Ce magistrat a rendu compte des plaidoiries dans le délibéré de la cour, composée de :
Madame Françoise BEL, Président de chambre
Mme Stéphanie BOUZIGE, Conseiller
Madame Raphaelle BOVE, Conseiller
Greffier lors des débats : Mme Agnès BAYLE.
Les parties ont été avisées que le prononcé de la décision aurait lieu par mise à disposition au greffe le 12 Mai 2023.
ARRÊT
Contradictoire,
Prononcé par mise à disposition au greffe le 12 Mai 2023
Signé par Madame Françoise BEL, Président de chambre et Mme Agnès BAYLE, Greffier, auquel la minute de la décision a été remise par le magistrat signataire.
***
Faits, procédure, prétentions et moyens des parties:
La société Orkis est une société par actions simplifiée immatriculée depuis le 30 mars 1990 au registre du commerce et des sociétés d’Aix-en-Provence et dont le président est M. [K] [W].
Dans le cadre du dispositif de formation ARDAN, M. [H] [M] et la société Orkis ont conclu une convention de stage du 16 février 2015 au 15 août 2015. Par la suite, M. [M] a été embauché par cette même société le 20 janvier 2017 en contrat à durée déterminée de trois mois, contrat reconduit le 29 avril 2017 jusqu’au 30 juillet 2017.
La société Orkis systems, également société par actions simplifiée ayant pour président M. [K] [W] a été immatriculée au registre du commerce et des sociétés d’Aix-en-Provence le 30 décembre 2015. Filiale de la société Orkis, elle a pour actionnaires :
– La société Orkis SAS depuis le 4 mai 2017,
– M. [K] [W]
– M. [H] [M]
et pour objet la commercialisation de matériels, de logiciels et prestations de services associées (hébergement).
Par assemblée générale en date du 29 janvier 2016, M. [M] a été nommé directeur général de la société Orkis systems.
Par contrat de travail à durée indéterminée du 1er août 2017, M. [H] [M] a été embauché par la société Orkis systems en qualité de directeur général, percevant une rémunération de 5850 euros brut par mois.
Il a été licencié pour faute grave par lettre recommandée avec accusé de réception en date du 10 juillet 2018, la relation contractuelle prenant fin le 13 juillet 2018.
Par requête en date du 24 septembre 2018, il a saisi le conseil de prud’hommes d’Aix-en-Provence aux fins de faire reconnaître la qualité de coemployeur des sociétés Orkis et Orkis systems et faire constater, outre le caractère vexatoire, l’absence de cause réelle et sérieuse de son licenciement et la dissimulation d’emploi salarié par la société Orkis.
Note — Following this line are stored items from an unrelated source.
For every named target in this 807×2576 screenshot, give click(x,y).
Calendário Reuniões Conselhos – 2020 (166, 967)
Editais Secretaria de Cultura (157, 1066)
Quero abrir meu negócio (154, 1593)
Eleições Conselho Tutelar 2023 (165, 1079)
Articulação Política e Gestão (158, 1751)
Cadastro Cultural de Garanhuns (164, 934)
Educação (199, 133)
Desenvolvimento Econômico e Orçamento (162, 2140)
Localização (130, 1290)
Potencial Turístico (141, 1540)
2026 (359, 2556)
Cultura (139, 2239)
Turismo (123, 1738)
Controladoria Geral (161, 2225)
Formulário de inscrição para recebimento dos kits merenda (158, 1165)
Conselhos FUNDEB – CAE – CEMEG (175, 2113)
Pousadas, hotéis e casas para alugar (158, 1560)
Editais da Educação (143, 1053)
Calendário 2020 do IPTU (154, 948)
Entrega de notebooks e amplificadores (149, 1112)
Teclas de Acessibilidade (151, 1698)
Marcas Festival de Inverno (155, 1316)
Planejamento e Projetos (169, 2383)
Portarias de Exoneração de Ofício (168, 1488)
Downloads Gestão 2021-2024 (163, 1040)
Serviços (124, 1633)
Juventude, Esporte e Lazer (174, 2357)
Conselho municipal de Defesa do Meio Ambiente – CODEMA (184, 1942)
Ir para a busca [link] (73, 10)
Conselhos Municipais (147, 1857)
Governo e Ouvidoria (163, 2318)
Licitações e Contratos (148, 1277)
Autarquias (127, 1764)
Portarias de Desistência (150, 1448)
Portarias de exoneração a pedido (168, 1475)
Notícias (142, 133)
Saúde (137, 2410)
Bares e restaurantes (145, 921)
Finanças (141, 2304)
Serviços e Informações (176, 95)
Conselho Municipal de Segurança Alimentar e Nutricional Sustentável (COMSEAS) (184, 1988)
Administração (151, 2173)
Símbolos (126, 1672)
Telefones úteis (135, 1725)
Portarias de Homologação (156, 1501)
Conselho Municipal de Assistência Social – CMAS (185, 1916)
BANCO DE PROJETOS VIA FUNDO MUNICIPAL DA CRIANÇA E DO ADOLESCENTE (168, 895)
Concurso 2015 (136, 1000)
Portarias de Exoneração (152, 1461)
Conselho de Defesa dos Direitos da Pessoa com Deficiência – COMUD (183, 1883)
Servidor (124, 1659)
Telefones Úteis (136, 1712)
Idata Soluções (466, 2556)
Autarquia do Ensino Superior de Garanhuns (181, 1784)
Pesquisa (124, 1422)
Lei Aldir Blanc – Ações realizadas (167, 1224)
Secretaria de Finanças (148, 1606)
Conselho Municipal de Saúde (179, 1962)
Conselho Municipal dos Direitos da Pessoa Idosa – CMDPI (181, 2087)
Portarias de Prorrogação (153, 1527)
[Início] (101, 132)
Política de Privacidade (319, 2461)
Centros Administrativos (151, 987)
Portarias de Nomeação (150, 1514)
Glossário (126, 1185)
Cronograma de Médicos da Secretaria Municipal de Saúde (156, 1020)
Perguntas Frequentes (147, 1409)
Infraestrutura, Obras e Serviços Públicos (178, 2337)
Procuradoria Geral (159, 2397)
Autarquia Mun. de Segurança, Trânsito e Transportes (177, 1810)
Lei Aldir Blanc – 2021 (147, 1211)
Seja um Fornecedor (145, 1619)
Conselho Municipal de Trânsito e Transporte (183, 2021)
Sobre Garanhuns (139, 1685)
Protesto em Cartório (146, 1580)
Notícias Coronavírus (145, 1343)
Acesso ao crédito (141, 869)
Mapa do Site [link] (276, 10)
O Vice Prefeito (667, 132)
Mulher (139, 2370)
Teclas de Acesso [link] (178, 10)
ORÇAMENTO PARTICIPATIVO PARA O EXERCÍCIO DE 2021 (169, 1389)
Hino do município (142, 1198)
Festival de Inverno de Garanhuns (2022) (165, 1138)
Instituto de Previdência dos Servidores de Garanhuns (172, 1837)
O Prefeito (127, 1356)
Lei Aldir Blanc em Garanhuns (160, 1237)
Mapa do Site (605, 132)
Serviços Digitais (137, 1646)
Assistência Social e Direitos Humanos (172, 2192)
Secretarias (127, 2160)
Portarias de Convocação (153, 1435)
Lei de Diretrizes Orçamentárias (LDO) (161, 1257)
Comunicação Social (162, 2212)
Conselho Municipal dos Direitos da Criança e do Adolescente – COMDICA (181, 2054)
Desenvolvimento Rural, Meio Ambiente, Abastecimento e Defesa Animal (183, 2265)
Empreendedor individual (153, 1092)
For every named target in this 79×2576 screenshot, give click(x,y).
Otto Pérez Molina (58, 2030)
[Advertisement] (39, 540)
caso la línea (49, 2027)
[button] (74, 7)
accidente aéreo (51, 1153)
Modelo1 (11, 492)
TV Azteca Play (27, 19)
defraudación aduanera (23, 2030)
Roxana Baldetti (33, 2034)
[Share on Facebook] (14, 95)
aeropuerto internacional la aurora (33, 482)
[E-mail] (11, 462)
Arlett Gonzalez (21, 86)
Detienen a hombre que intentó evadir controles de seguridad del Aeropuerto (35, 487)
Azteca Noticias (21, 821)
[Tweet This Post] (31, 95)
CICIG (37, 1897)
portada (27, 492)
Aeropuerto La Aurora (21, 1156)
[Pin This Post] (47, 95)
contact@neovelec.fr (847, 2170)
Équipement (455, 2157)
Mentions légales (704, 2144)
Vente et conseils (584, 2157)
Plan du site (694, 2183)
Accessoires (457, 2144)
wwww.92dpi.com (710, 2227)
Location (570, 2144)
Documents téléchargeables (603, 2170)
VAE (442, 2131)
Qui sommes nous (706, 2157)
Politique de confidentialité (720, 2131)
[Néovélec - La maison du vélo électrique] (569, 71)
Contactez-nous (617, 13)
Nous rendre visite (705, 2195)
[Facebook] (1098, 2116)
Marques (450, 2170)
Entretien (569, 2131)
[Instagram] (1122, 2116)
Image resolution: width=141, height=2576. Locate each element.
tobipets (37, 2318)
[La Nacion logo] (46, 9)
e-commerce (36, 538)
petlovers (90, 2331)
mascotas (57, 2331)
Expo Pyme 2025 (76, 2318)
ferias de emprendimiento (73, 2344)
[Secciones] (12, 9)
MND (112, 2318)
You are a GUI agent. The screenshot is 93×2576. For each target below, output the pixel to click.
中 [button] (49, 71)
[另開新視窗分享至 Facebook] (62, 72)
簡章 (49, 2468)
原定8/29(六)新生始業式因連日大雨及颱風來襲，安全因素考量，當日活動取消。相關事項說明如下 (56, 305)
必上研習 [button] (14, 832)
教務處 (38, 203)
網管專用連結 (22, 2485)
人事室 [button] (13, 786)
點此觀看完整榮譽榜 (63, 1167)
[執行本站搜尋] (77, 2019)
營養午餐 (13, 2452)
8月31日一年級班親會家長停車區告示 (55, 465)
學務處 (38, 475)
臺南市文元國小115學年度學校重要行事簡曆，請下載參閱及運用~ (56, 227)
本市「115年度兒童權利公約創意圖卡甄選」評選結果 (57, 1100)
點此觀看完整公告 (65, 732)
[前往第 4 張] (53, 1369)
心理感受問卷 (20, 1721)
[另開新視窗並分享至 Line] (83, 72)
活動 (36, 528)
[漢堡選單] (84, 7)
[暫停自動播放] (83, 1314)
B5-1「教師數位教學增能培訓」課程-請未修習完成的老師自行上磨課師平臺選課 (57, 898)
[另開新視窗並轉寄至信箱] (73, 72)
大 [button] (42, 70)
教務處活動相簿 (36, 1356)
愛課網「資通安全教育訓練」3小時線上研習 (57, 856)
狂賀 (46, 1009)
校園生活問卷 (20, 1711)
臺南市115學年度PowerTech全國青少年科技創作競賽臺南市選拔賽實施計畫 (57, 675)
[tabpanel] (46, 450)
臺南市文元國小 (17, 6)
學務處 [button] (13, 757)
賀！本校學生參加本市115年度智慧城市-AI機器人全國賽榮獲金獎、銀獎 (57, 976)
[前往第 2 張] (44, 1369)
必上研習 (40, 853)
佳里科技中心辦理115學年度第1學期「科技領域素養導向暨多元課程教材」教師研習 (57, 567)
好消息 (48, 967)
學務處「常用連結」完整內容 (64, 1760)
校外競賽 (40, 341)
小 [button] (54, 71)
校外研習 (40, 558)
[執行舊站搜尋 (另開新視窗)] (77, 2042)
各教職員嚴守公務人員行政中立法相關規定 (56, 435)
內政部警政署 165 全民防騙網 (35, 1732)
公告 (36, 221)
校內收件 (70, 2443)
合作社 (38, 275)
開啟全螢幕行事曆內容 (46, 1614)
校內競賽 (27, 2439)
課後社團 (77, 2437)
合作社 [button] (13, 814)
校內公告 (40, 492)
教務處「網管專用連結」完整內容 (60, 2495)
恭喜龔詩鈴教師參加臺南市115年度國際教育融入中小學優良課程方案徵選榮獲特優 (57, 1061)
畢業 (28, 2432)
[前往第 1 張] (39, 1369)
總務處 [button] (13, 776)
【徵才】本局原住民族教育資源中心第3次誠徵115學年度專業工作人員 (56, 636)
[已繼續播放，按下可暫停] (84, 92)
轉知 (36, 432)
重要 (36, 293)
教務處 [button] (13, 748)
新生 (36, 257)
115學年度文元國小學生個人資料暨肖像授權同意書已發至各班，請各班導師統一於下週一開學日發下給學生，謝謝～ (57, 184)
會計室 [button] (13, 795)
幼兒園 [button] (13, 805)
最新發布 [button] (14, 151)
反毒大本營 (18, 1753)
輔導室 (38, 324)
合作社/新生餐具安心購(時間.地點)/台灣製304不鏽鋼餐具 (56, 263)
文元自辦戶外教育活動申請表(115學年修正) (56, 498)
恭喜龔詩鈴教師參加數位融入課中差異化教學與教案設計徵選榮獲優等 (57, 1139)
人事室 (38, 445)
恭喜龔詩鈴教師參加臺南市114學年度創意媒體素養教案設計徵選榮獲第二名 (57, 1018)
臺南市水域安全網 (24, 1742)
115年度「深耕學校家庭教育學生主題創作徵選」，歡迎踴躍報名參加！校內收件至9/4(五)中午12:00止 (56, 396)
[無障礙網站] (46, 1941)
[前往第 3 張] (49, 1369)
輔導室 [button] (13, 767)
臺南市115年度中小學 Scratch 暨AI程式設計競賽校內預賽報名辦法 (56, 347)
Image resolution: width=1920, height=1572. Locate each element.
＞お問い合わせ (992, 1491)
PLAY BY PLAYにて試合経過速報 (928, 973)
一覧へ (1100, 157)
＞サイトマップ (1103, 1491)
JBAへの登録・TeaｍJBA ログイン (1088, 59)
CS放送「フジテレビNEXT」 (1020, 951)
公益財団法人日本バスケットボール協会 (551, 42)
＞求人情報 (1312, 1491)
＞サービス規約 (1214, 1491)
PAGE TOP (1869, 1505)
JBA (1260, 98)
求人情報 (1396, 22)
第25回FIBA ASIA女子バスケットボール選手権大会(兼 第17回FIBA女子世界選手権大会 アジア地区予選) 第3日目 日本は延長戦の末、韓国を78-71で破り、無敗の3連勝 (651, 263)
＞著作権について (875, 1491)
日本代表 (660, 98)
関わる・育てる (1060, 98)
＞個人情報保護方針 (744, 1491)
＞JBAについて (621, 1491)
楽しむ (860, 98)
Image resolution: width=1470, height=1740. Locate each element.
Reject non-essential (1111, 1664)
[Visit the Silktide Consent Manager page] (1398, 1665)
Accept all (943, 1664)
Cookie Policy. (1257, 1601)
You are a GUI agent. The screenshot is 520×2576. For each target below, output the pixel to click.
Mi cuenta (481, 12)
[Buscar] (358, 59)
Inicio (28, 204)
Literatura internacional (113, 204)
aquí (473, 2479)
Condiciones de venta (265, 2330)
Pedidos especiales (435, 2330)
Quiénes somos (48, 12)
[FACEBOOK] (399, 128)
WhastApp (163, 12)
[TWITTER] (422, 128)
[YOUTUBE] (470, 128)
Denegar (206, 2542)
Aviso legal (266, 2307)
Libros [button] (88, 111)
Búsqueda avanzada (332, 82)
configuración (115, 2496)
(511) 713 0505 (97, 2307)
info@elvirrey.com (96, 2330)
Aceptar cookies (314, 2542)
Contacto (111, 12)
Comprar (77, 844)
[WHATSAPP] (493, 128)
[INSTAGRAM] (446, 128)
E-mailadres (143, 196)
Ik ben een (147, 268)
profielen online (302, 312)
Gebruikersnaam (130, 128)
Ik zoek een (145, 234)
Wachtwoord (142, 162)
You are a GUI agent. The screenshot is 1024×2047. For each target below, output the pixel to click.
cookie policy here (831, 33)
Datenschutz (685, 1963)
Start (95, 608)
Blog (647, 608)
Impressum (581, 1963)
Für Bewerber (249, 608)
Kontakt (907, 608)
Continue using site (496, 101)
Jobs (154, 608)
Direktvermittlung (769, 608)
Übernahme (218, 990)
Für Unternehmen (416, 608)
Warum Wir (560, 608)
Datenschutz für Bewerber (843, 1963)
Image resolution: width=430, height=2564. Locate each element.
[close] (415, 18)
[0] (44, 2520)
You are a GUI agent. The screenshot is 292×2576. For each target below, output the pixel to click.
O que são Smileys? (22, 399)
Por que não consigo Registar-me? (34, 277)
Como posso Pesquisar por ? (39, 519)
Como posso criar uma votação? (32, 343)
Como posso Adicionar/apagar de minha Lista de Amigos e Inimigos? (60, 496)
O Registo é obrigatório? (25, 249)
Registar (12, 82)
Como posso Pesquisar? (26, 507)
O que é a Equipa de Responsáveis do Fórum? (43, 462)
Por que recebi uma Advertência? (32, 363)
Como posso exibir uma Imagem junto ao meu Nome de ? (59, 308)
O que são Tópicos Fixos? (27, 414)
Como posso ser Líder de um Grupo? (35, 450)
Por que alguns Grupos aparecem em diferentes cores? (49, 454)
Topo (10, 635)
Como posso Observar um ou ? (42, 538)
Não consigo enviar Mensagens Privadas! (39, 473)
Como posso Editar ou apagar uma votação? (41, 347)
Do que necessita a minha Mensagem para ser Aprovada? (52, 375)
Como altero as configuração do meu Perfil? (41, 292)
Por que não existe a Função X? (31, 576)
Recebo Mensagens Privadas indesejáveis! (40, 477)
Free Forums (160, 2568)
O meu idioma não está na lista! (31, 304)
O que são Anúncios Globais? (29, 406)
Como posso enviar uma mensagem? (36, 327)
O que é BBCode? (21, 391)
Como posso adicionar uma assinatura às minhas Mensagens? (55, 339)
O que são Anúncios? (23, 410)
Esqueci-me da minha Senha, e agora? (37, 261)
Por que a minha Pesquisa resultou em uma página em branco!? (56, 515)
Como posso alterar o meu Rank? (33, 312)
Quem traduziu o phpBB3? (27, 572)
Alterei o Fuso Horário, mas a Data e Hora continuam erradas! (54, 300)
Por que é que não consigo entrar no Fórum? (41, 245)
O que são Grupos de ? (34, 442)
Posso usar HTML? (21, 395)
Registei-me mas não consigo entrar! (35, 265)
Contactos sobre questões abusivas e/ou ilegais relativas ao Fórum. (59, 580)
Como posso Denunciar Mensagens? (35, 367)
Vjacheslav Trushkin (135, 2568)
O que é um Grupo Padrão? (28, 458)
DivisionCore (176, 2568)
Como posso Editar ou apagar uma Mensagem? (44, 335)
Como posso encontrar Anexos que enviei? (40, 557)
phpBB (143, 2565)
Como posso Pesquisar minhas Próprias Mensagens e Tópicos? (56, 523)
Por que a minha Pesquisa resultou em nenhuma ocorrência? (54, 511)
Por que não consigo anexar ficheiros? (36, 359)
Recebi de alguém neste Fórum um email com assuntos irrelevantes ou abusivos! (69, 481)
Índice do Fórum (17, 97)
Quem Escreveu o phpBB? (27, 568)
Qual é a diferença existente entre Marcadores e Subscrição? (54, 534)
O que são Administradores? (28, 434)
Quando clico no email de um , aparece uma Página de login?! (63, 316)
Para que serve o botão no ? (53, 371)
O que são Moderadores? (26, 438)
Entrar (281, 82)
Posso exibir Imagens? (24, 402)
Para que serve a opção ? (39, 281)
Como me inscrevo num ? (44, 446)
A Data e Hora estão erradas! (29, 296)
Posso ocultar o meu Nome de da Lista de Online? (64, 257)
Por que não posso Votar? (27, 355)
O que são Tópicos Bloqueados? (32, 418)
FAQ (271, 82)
Par jugement du 16 février 2021, ce conseil a notamment :
– dit et jugé que les sociétés Orkis et Orkis systems n’étaient pas coemployeurs de M. [M];
– dit et jugé que la société Orkis systems et M. [M] étaient liés par un contrat de travail;
– dit et jugé que le licenciement de M. [M] est dépourvu de cause réelle et sérieuse;
– condamné la société Orkis systems à payer à M. [M] les sommes suivantes :
– 17 550 euros brut au titre de l’indemnité compensatrice de préavis,
– 1 755 euros brut au titre de congés payés sur préavis,
– 7 150 euros au titre de l’indemnité de licenciement,
– 5 850 euros au titre de dommages et intérêts pour licenciement sans cause réelle et sérieuse,
– 1000 euros au titre de l’article 700 du code de procédure civile
– débouté les parties du surplus de leurs demandes et
-condamné la société Orkis systems aux entiers dépens.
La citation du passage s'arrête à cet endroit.